Derek Wilson is, in my opinion, one of the few historians writing today who is able to write with credibility what might be termed “psycho-biographical history,” or history that examines the individual “movers and shakers” of events, their personalities and characters, and seeks to determine why they did what they did. Psycho-history was popular in the 1960s and 1970s but has since faded from favor, especially among “hardcore” academics. And not without reason, for it sometimes bordered on the absurd in the lengths to which some writers would go to create a psycho-profile from little or no evidence. But I have read many of Wilson’s books, and I respect his work immensely, in spite of the prevailing attitude that discounts his methodology.
Wilson is a prolific writer, having produced more than fifty books over the past forty or so years. He is one of only a handful who write both fiction and non-fiction and who still have my full respect when he lays claim to being a “historian.” His non-fiction works have focused heavily on a variety of figures from the Tudor period of English history, and his titles include:
Sweet Robin: Robert Dudley, Earl of Leicester (1981);
In the Lion’s Court: Power, Ambition and Sudden Death in the Reign of Henry VIII (2002);
Uncrowned Kings: The Black Legend of the Dudleys (2005);
Sir Francis Walsingham: A Courtier in an Age of Terror (2007).
He also wrote a marvelous comparative biography of Charles I and Oliver Cromwell, The King and the Gentleman (1999), that shed an entirely new light on the British Civil Wars of the 1630s and 1640s.
A Brief History of Henry VIII is Wilson’s latest foray into the area of psycho-history. It is perhaps a dangerous expedition, considering the massive amounts of material already written on England’s best-known monarch. Wilson is tackling a legendary figure and the iconography and mythology that has developed around him over the centuries. The scope of the endeavour would no doubt frighten any less-experienced or less-confident writer. But Wilson dives into the study fearlessly.
The back cover of the paperback volume begins with a question in bold-faced type: “Was England’s most famous king ‘A fool, a liar, and a damnable rotten worm’?” The accusation is quoted from Martin Luther, whose religious views Henry had famously challenged in 1521 with his own Assertio Septem Sacramentorum (Defence of the Seven Sacraments,) ... though almost certainly with the help of “ghost writers.” I suspect we are getting a taste here of what is to come ... Henry Tudor propped up and made larger than life through the efforts of those around him, and not himself actually as formidable as the man in the carefully crafted image.

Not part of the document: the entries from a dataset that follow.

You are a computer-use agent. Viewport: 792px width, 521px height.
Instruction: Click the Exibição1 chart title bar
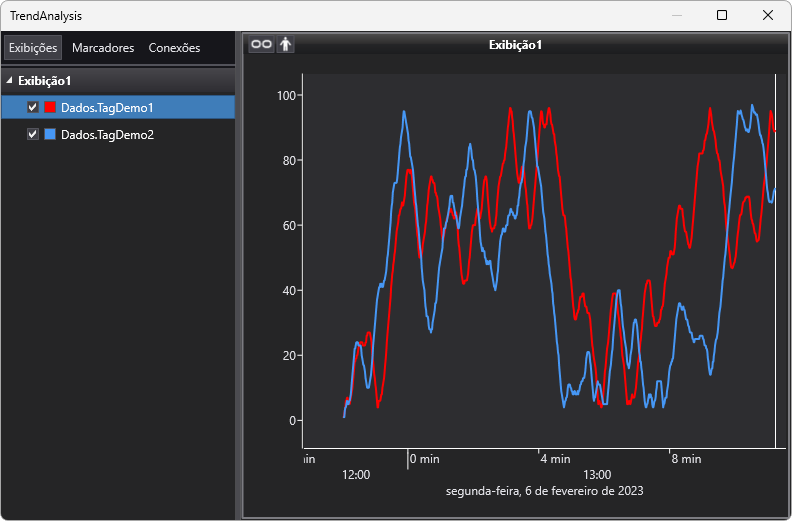pyautogui.click(x=515, y=45)
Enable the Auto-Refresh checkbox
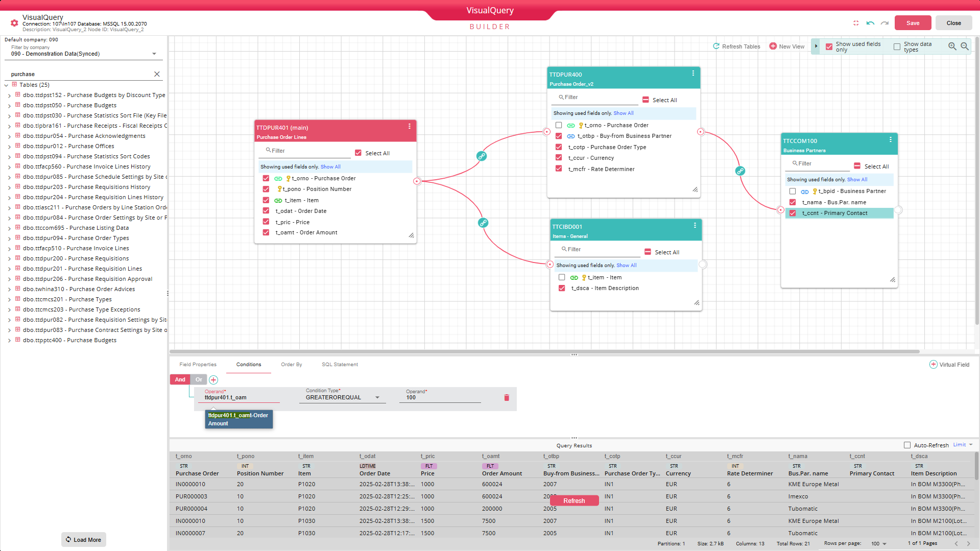The image size is (980, 551). pos(907,445)
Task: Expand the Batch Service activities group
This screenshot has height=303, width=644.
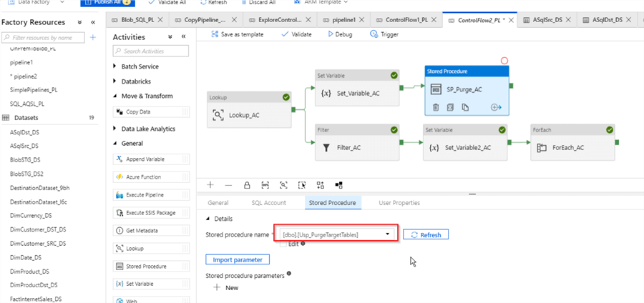Action: click(x=115, y=66)
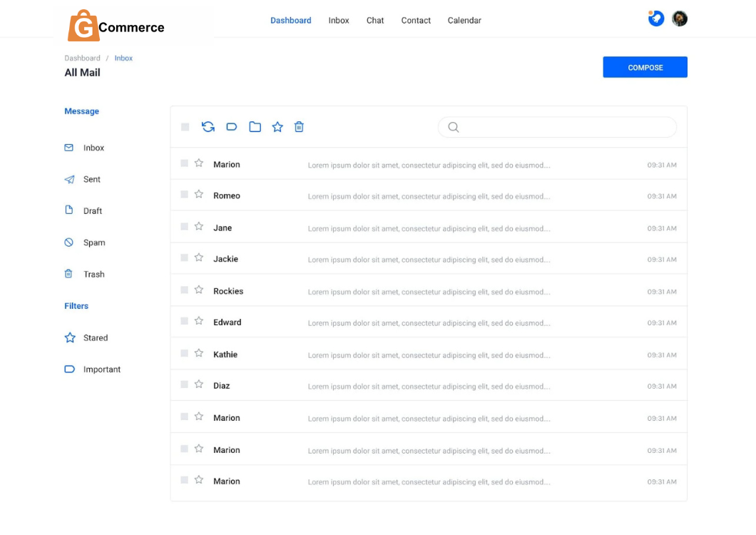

The back cover observes that “in the portraits of Holbein, Henry Tudor stands proud as one of the most powerful figures in renaissance Europe.” But it then asks teasingly, “But is the noble stance a bluff? ... Wilson explores the reality behind the image of the Tudor Lion.”
And the cover is a detail of that same Holbein masterpiece in which Henry is shown standing tall and solid, fists on hips, feet spread wide, with a stern facial expression suggesting supreme self-confidence and more than a hint of bravado. The image, both in terms of the painting and the characterization, are so inextricably linked to “Great Harry” that it will be a true challenge for Wilson to dismantle it.